Frameworking for a Community-led Feminist Ethics
Ana O Henriques, Hugo Nicolau, Kyle Montague
TL;DR
The paper identifies a gap in HCI ethics, which has focused on machine ethics and codes rather than on people and power dynamics. It proposes a relational, processual ethics framework for feminist digital civics, grounded in an adaptive model that integrates situated knowledges, intersectionality, and care ethics. The contributions include a multidimensional framework, a schnittmuster toolkit, participatory methods, and counterstorytelling to operationalize ethics in community-led design. This approach aims to shift ethics from static guidelines to flexible, justice-oriented practice with tangible benefits for communities and the broader HCI field.
Abstract
This paper introduces a relational perspective on ethics within the context of Feminist Digital Civics and community-led design. Ethics work in HCI has primarily focused on prescriptive machine ethics and bioethics principles rather than people.

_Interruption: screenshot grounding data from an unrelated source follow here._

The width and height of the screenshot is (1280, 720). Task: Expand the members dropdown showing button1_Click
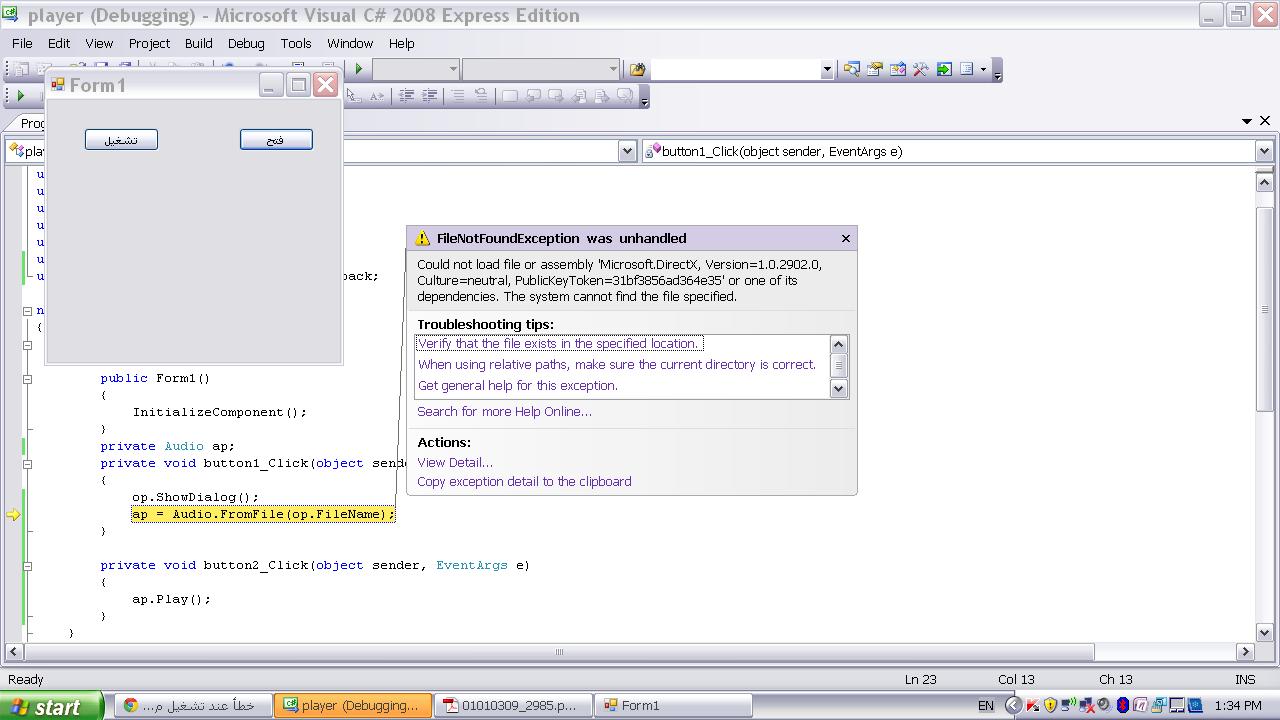(1263, 151)
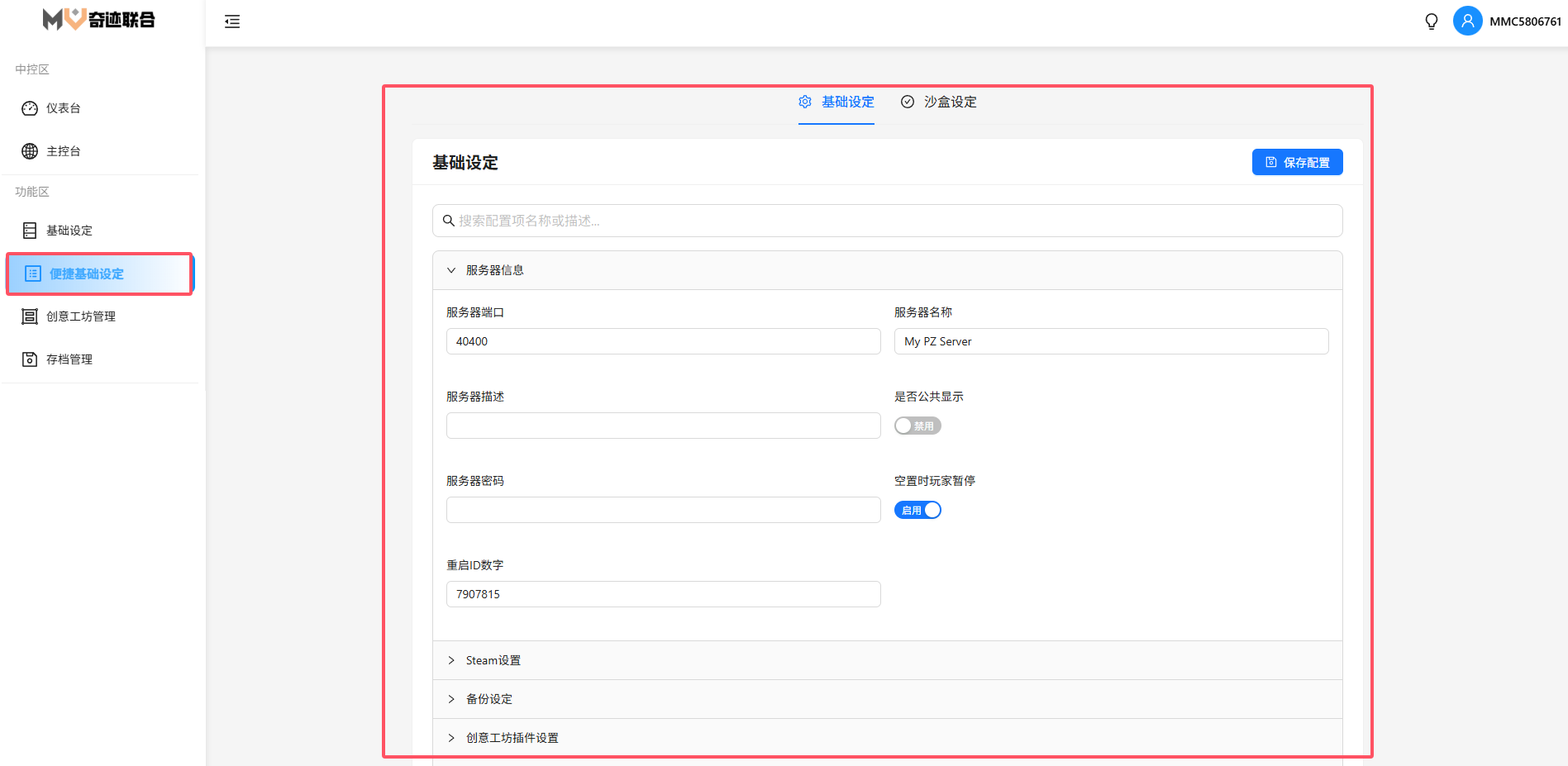Open the user avatar profile icon
This screenshot has height=766, width=1568.
pos(1467,21)
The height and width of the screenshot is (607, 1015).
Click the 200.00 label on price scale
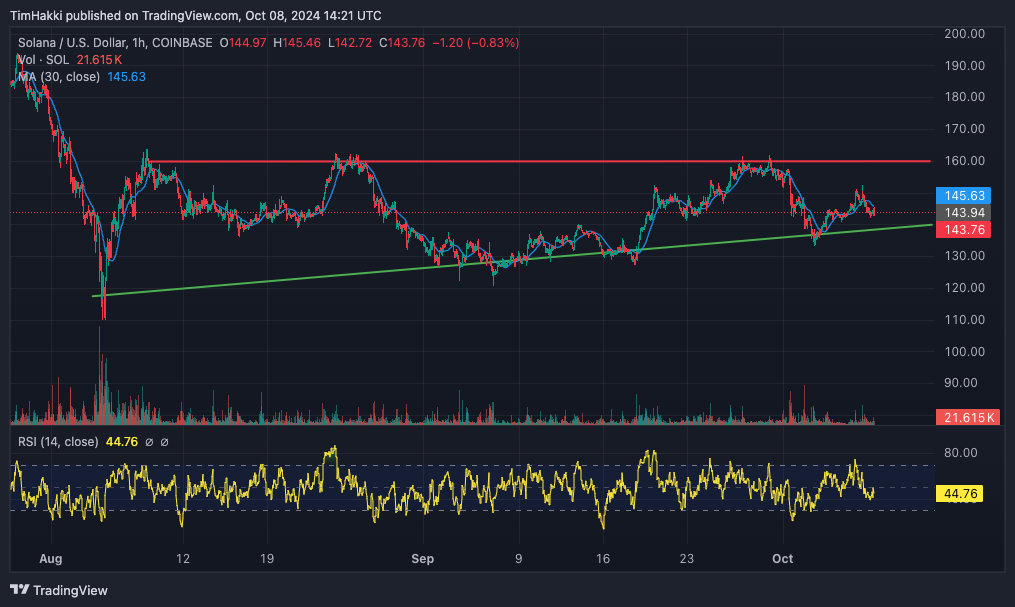click(x=964, y=33)
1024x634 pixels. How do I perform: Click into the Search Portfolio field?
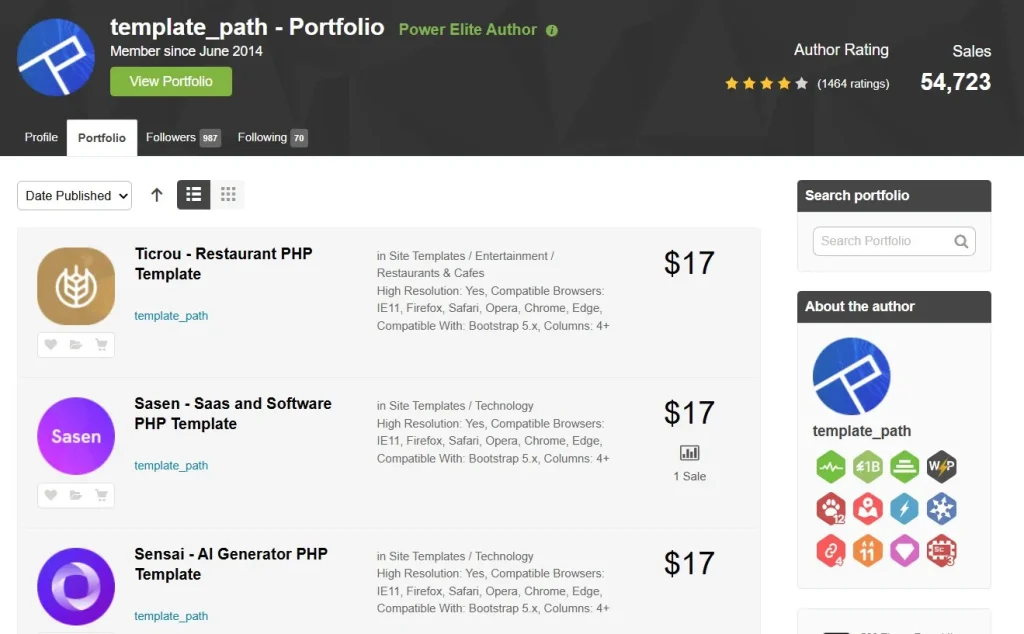pos(882,241)
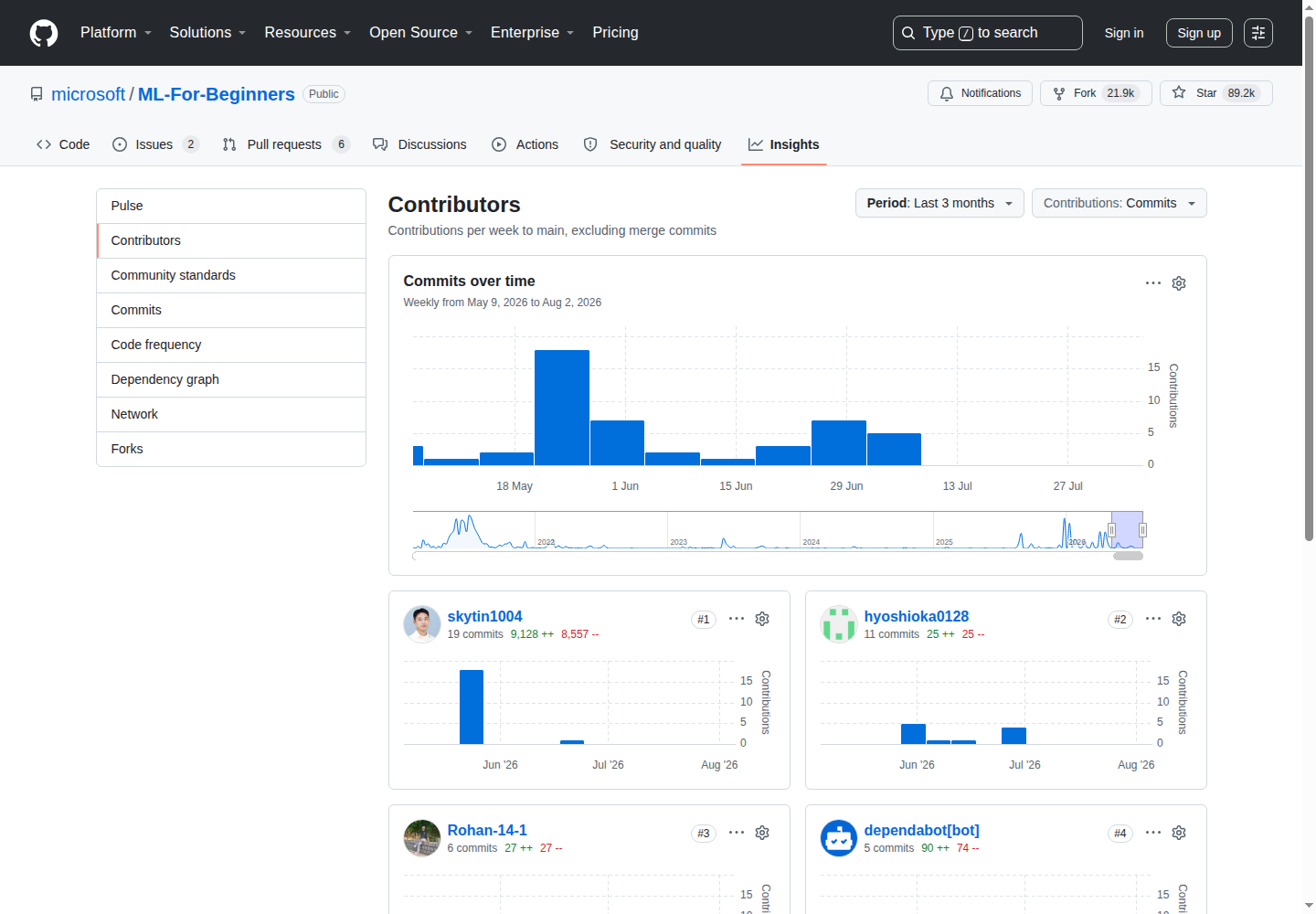Open the header settings sliders icon

point(1258,33)
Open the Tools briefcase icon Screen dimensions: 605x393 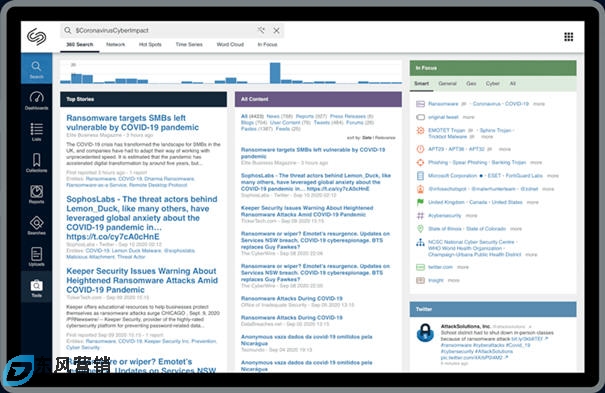(x=36, y=288)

In response, we advocate for a community-led, processual approach to ethics, acknowledging power dynamics and local contexts. We thus propose a multidimensional adaptive model for ethics in HCI design, integrating an intersectional feminist ethical lens. This framework embraces feminist epistemologies, methods, and methodologies, fostering a reflexive practice. By weaving together situated knowledges, standpoint theory, intersectionality, participatory methods, and care ethics, our approach offers a holistic foundation for ethics in HCI, aiming to advance community-led practices and enrich the discourse surrounding ethics within this field.